Funding for northern childcare facilities opens up new job, education opportunities

Aboriginal communities in northern Manitoba have been given $743,000 for the construction of daycare facilities, said a government press release.

According to information provided to the Manitoban by a government spokesperson, the government is aware of the struggles that some families face in northern communities especially when it comes to locating childcare.

The funding is part of the Family Choices initiative that was introduced by Housing Minister, Gord Mackintosh in 2008. It will fund the construction of 160 child-care facilities.
The program is part of Manitoba’s five year agenda for early education and child care.
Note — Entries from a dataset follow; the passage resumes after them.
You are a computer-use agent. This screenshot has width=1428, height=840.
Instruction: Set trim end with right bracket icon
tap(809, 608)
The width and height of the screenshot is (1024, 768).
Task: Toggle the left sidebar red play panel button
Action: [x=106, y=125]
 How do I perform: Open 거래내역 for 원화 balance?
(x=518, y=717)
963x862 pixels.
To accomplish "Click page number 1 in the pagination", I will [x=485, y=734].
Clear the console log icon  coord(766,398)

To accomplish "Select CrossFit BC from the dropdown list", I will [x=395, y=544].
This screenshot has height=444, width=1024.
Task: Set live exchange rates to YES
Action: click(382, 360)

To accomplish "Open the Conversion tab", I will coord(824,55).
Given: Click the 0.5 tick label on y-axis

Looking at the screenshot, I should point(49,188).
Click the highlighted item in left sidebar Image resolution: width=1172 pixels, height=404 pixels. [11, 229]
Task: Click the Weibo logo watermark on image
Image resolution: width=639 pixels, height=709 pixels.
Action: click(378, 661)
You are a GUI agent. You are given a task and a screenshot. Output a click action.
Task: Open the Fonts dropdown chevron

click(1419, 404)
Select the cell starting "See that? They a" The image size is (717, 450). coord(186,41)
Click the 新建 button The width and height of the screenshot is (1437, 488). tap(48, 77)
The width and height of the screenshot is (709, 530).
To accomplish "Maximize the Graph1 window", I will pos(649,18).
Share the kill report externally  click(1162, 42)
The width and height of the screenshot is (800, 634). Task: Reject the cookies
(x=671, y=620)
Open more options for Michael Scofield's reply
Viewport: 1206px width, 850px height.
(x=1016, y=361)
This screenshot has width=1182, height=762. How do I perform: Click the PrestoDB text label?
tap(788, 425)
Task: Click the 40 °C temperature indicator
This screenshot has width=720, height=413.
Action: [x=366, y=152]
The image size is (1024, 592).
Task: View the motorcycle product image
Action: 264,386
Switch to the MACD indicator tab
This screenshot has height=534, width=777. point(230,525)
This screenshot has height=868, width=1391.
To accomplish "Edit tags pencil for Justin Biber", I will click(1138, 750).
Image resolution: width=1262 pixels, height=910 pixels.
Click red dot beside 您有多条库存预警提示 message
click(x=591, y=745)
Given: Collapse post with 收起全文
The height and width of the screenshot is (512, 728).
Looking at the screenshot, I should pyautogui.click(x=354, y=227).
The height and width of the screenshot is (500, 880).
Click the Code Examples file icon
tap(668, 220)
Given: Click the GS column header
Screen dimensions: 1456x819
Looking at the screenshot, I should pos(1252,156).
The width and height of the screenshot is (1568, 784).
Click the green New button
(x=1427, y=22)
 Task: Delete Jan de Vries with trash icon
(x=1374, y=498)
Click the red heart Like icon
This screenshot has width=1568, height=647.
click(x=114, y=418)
Among the goals of the agenda are plans to introduce 6,500 more spaces and build 35 more program sites by the year 2013.

Along with the funding for child-care facilities the provincial government is also investing roughly $60,000 in 13 other northern child-care centers for equipment and renovations.

According to Peter Kulchyski, a professor at the University of Manitoba’s department of native studies and expert in aboriginal cultural politics, this kind of funding is crucial for northern communities.
“Daycare facilities are urgently needed across the aboriginal north, both for preschool children to gain a good foundation for school and for young mothers to be able to access whatever educational possibilities may exist for them locally,” said Kulchyski.

Kulschyski said that one of the critical issues is to ensure that there was an aspect of traditional knowledge and culture included in the programs.

While these programs are aimed at younger children, both children and parents will benefit from the opportunities they provide.

“They would allow many of the parents, often single mothers, a chance at education or employment they might otherwise not have,” said Kulchyski.

Premier Greg Selinger, explained in the press release that enriching the life of families in northern Manitoba through better child-care facilities is a main goal of the provincial government.

“We are committed to ensuring that safe, enriching child care is available so parents have the choice to work or pursue the training they need to support their families,” said Selinger.

“In this difficult economic environment, high-quality, affordable child care is critical for many Manitoba families,” he continued.

Cees De Vries, manager of new initiatives and communications for the Manitoba Child Care Program, explained that it’s these kinds of expansion that enable a number of opportunities in employment and education that did not exist previously.

“Child care is always a critical piece of the puzzle and you want to make sure that childcare is in place for folks so they can make those decisions.”

When asked if this was enough, or if there is more that could be done, De Vries replied, “There’s always opportunity. I think we need to assess that when we come to 2013 when we’re looking at the evaluation of how family choices did and the impacts that it had.”

The costs for the programs is paid for through a combination of money from the parents’ pocket and government funding, but subsidies for low income families who can’t afford the program is available as long the parent is employed or working, said De Vries.

“I think the expansion of the child-care system is something that’s really important for Manitoba families. [ . . . ] Across Manitoba and in the north, these investments are going to make a difference for families on an individual level.”